In the 1960s, Shorts found a niche for a new short-haul freighter aircraft and responded with the Short Skyvan. The Skyvan is most remembered for its box-like, slab-sided appearance and rectangular twin tail units, but the plane was well loved for its performance and loading. Serving almost the same performance niche as the famous de Havilland Twin Otter, the Skyvan proved more popular in the freighter market due to the large rear cargo door that allowed it to handle bulky loads with ease. Skyvans can still be found around the world today, notably in the Canadian Arctic.
1961 Shipbuilders and repairers. 650 employees. 
An airfield had been established by Shorts beside the Belfast factory in 1937 as Sydenham Airport. This was Belfast's main civilian airport from 1938 to 1939. The airfield was requisitioned by the Royal Navy during the Second World War. Nutts Corner, a former RAF base, later became Belfast's main airport (and was itself superseded by Aldergrove in 1963). The airfield continued to be used for military purposes until the 1970s, after which it was used by Shorts. In 1983, following interest from airlines and customers, the airfield was opened for commercial flights as Belfast Harbour Airport (later Belfast City Airport (BCA), now George Best Belfast City Airport). Following major capital investment Bombardier sold BCA for £35 million in 2003.

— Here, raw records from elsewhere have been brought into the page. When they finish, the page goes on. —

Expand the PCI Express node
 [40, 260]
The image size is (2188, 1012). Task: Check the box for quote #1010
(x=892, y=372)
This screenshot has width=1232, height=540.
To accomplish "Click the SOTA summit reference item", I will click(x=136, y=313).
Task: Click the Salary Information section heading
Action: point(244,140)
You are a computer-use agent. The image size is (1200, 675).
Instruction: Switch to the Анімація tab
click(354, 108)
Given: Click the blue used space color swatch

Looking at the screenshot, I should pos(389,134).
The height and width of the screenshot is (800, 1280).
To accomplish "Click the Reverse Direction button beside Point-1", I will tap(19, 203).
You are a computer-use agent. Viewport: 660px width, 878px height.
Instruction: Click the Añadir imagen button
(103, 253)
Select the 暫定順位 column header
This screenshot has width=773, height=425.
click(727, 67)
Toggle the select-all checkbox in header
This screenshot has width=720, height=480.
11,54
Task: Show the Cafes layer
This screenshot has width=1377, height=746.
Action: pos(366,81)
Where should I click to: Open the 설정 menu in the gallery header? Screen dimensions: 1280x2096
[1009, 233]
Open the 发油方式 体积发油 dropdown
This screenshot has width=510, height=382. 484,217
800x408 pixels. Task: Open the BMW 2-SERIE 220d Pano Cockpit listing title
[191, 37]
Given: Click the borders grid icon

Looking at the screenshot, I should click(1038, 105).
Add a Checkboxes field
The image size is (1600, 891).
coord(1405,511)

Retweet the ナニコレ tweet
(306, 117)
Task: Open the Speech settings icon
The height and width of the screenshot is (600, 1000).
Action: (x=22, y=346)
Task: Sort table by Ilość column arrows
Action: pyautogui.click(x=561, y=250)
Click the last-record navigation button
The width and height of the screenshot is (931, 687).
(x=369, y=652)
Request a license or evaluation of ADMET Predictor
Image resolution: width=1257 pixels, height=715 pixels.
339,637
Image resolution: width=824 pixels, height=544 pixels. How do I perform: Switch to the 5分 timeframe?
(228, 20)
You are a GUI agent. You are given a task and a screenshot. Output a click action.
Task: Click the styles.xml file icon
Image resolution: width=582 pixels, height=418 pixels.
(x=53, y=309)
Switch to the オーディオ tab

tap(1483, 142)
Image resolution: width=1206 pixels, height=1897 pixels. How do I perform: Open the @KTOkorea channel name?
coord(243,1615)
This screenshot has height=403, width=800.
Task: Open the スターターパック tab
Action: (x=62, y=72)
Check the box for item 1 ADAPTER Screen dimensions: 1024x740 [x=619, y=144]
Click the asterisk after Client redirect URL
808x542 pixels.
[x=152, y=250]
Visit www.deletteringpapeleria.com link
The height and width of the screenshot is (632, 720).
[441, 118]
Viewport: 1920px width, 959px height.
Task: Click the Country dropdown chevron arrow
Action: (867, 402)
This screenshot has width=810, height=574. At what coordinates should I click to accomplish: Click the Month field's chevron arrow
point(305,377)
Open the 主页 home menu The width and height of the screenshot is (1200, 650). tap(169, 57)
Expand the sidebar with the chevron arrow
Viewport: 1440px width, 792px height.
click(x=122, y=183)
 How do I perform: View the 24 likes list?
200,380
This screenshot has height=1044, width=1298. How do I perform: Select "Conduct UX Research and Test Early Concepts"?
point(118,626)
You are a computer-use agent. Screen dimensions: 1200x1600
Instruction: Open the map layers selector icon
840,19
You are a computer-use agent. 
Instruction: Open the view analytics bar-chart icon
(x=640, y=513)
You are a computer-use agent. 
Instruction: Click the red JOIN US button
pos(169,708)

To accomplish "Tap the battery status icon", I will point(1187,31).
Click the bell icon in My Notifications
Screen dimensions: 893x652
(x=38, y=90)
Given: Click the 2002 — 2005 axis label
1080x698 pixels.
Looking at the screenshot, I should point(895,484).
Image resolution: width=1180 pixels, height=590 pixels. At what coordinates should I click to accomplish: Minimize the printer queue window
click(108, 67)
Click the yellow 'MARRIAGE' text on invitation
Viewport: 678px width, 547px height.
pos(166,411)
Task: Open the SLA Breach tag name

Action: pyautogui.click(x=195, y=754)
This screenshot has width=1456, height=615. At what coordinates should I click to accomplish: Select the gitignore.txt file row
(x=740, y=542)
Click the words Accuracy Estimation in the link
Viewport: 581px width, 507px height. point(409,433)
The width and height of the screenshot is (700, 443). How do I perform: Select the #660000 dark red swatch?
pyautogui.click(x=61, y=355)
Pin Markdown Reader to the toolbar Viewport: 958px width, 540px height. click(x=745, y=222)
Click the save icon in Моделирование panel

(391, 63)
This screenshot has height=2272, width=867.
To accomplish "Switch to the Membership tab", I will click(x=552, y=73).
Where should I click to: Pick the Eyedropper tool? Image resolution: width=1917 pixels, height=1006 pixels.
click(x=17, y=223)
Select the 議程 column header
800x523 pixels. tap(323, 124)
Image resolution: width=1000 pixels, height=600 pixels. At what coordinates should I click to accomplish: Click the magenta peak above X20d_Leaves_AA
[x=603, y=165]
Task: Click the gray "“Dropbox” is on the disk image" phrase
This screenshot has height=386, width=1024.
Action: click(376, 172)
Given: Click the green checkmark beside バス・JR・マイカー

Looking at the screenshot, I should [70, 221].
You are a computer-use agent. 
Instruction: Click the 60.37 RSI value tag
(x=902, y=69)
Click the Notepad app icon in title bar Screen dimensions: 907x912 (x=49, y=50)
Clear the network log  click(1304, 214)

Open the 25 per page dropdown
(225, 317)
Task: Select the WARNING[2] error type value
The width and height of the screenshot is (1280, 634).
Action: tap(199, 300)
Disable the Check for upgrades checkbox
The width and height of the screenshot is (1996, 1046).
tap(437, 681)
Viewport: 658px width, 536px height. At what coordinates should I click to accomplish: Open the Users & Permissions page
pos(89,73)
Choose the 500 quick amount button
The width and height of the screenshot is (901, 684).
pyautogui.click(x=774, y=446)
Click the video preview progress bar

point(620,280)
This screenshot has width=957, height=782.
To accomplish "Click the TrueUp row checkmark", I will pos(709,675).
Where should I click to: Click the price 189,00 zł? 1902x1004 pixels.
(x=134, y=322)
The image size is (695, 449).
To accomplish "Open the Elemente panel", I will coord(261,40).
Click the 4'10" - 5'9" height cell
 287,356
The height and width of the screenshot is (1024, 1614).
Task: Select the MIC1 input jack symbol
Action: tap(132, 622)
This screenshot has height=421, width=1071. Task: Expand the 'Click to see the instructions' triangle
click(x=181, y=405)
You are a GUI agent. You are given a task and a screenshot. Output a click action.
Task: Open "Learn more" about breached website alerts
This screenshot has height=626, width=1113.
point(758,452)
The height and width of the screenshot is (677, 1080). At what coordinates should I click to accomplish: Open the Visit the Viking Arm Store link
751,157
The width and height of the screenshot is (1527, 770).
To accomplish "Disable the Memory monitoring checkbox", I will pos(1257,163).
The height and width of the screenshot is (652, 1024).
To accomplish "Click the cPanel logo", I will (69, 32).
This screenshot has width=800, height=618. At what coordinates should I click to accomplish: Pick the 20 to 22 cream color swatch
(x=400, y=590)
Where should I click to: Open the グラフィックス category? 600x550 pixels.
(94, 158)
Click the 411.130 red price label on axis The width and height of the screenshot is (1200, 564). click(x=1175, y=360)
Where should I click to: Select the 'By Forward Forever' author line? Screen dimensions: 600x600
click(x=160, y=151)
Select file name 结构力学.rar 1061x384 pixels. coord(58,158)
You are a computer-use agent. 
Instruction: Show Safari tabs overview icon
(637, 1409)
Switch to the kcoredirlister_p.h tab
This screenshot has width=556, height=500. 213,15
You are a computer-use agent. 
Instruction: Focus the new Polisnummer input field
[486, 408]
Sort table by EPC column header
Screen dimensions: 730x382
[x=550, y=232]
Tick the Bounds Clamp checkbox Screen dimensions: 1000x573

In the 1970s, Shorts entered the feederliner market with their Shorts 330, a stretched modification of the Skyvan, called the C-23 Sherpa in USAF service, and another stretch resulted in the more streamlined Shorts 360, in which a more conventional central fin superseded the older H-profiled twin fins.
In 1977, the company changed its name back to Short Brothers and in 1984, became a public limited company when the British government sold off its remaining shares. The company was purchased by Bombardier in October 1989, later becoming Bombardier Aerospace.
1982 Short Brothers made 650 workers redundant at the three Belfast factories because the recession slowed down orders for aircraft. The cuts when added to the 300 redundancies announced last October reduced the workforce to 6,000.
1993 Bombardier Shorts and Thomson-CSF formed a joint venture, Shorts Missile Systems, for the design and development of very short-range, air defence missiles for the UK Ministry of Defence and armed forces worldwide using expertise dating back to the 1950s.
2000 Thomson-CSF bought Bombardier's 50 percent share in Shorts Missile Systems to become the sole owner.
2001 Shorts Missile Systems was renamed Thales Air Defence Limited.